▶ _BRIEF_: Report back each line of the records that contains the string "will".

━━━ SOURCE MATERIAL

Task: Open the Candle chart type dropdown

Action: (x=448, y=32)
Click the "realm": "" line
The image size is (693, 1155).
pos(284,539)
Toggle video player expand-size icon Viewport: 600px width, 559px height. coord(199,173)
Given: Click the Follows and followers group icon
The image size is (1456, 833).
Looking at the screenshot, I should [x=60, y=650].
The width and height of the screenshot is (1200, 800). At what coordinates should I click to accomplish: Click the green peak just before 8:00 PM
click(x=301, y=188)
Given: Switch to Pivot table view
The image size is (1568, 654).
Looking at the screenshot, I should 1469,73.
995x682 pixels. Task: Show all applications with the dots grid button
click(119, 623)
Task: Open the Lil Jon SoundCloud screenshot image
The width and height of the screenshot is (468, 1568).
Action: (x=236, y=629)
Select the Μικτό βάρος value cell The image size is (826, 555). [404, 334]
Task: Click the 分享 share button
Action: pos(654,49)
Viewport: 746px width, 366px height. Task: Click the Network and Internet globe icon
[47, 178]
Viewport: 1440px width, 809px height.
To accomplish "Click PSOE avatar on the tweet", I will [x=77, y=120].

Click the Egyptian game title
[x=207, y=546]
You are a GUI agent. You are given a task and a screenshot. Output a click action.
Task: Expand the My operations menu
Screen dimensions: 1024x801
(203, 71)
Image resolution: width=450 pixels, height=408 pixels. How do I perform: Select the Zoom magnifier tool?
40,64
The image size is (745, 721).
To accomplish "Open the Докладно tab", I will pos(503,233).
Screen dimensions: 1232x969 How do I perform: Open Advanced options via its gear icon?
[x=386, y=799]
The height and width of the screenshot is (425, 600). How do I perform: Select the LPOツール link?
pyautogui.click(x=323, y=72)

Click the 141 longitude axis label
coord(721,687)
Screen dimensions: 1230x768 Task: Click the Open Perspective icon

━━━━━━

▶ _SOLVED PROBLEM_:
To accomplish "Click PSOE avatar on the tweet", I will [x=77, y=120].
To accomplish "Open the Докладно tab", I will pos(503,233).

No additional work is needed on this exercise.